Write out each line of the entries below that holds the word "Календарь".
═════ PROVIDED DATA
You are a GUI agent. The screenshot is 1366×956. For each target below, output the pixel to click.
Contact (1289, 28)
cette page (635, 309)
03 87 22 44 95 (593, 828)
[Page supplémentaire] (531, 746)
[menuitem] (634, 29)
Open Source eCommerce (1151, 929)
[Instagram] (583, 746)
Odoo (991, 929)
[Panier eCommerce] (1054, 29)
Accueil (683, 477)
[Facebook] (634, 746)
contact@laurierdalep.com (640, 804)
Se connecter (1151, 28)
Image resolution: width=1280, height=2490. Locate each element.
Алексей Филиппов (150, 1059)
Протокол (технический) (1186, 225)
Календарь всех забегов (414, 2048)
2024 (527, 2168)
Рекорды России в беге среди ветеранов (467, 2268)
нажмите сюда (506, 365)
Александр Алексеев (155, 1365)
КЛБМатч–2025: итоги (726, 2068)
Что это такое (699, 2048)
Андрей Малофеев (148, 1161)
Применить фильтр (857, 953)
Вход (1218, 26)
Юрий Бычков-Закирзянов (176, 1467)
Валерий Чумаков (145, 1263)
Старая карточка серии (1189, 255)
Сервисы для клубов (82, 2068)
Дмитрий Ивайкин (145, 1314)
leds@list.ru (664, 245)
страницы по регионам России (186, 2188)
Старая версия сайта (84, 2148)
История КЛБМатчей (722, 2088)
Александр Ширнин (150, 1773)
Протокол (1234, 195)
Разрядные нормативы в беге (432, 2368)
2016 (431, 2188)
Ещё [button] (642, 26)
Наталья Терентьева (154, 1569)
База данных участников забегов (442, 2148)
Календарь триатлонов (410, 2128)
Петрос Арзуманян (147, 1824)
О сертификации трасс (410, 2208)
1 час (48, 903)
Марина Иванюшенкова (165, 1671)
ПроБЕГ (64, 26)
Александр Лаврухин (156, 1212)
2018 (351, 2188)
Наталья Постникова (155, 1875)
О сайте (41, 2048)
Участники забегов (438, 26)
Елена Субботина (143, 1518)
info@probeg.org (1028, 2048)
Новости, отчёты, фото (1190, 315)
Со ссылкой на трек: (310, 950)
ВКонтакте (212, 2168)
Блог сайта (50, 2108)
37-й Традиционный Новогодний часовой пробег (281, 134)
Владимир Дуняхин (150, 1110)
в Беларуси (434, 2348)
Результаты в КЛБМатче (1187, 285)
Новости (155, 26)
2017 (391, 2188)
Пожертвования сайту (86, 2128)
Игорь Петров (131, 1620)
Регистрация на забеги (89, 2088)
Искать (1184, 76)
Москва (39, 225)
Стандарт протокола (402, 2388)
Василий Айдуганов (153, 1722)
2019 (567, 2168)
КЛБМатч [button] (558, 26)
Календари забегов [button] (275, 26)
══════════
TASK RESPONSE —
Календарь всех забегов (414, 2048)
Календарь триатлонов (410, 2128)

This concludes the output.